A modified totally stapled KONO-S anastomosis for ileal and ileo-colic Crohn's disease

2 min read
Why This Matters

Surgical technique at the site of anastomosis can affect post-operative recurrence and recovery in Crohn’s disease. A simpler, faster stapled Kono-S might make this recurrence-reducing approach more accessible to surgeons.

Who Should Pay Attention

Colorectal surgeons, gastroenterologists managing postoperative Crohn’s patients, researchers studying surgical outcomes in IBD, and patients facing ileal or ileo-colic resection.

What To Know

This article reports a series describing a totally stapled modification of the Kono-S anastomosis for ileal and ileo-colic Crohn’s disease resections, including technical details and early outcomes from 41 patients treated at one center.

Early results in the report show short operative and anastomotic construction times, low immediate postoperative complication rates (two patients with anastomotic bleeding), and no re-operations for anastomotic recurrence at a mean follow-up of about 17 months. Endoscopic recurrence was reported in 4 of 28 patients with available endoscopy.
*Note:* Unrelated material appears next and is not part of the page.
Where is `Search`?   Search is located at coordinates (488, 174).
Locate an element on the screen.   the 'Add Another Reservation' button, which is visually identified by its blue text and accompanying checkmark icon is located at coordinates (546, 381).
The piece describes the surgical technique and proposes that the fully stapled variant may simplify construction and aid wider adoption by colorectal surgeons. The authors note that longer-term recurrence data are still needed.

If you want details on the exact operative steps, patient selection, or follow-up protocols, consult the full article or discuss with a colorectal surgeon; this summary does not replace medical advice.

Keep In Mind

This is a single-center case series with short-to-midterm follow-up; the article reports technical feasibility and early outcomes but does not provide long-term recurrence or comparative trial data. Larger, comparative studies are needed to confirm benefit.

This Cure8 note is AI-assisted and based on source text from the linked article. Cure8 is informational only and is not a substitute for professional medical advice, diagnosis, or treatment.